>>>>>

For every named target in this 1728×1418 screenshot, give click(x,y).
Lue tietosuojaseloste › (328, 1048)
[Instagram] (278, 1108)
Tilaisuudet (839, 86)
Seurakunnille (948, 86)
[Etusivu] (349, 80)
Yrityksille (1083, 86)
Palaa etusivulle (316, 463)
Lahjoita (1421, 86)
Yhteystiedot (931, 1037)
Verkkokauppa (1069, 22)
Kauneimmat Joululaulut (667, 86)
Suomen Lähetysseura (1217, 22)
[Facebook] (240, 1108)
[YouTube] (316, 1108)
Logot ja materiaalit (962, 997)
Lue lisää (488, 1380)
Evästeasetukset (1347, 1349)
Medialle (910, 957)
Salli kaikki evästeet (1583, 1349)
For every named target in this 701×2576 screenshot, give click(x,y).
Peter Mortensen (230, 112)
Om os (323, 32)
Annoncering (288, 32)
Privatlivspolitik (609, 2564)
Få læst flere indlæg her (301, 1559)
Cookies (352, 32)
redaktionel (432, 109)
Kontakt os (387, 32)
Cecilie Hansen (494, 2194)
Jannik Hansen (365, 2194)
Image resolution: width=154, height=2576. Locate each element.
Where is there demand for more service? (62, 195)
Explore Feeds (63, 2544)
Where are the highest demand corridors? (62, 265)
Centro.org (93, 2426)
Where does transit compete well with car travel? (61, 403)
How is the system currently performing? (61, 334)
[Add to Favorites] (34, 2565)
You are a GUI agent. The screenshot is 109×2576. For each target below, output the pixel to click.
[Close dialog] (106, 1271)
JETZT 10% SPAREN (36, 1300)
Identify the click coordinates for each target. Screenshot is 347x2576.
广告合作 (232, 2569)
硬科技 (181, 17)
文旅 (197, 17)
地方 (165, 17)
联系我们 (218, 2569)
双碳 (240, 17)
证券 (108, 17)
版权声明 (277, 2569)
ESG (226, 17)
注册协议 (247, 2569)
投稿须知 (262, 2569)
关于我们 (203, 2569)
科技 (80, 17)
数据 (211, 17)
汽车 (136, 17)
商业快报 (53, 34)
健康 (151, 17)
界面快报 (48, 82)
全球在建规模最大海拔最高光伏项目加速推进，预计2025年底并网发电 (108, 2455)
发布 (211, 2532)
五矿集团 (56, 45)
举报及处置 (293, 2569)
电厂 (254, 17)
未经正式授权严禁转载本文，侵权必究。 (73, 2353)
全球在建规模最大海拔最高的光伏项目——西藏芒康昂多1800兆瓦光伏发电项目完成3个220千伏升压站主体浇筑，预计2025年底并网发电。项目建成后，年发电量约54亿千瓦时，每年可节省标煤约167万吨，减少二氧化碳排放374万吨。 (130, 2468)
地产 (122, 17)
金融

<<<<<

## YOUR OBJECTIVE
Retype exactly the lines from the first line of the records above through the line containing "You are a GUI", both included, and nothing else.

## WRITTEN RESPONSE
For every named target in this 1728×1418 screenshot, give click(x,y).
Lue tietosuojaseloste › (328, 1048)
[Instagram] (278, 1108)
Tilaisuudet (839, 86)
Seurakunnille (948, 86)
[Etusivu] (349, 80)
Yrityksille (1083, 86)
Palaa etusivulle (316, 463)
Lahjoita (1421, 86)
Yhteystiedot (931, 1037)
Verkkokauppa (1069, 22)
Kauneimmat Joululaulut (667, 86)
Suomen Lähetysseura (1217, 22)
[Facebook] (240, 1108)
[YouTube] (316, 1108)
Logot ja materiaalit (962, 997)
Lue lisää (488, 1380)
Evästeasetukset (1347, 1349)
Medialle (910, 957)
Salli kaikki evästeet (1583, 1349)
For every named target in this 701×2576 screenshot, give click(x,y).
Peter Mortensen (230, 112)
Om os (323, 32)
Annoncering (288, 32)
Privatlivspolitik (609, 2564)
Få læst flere indlæg her (301, 1559)
Cookies (352, 32)
redaktionel (432, 109)
Kontakt os (387, 32)
Cecilie Hansen (494, 2194)
Jannik Hansen (365, 2194)
Image resolution: width=154, height=2576. Locate each element.
Where is there demand for more service? (62, 195)
Explore Feeds (63, 2544)
Where are the highest demand corridors? (62, 265)
Centro.org (93, 2426)
Where does transit compete well with car travel? (61, 403)
How is the system currently performing? (61, 334)
[Add to Favorites] (34, 2565)
You are a GUI agent. The screenshot is 109×2576. For each target below, output the pixel to click.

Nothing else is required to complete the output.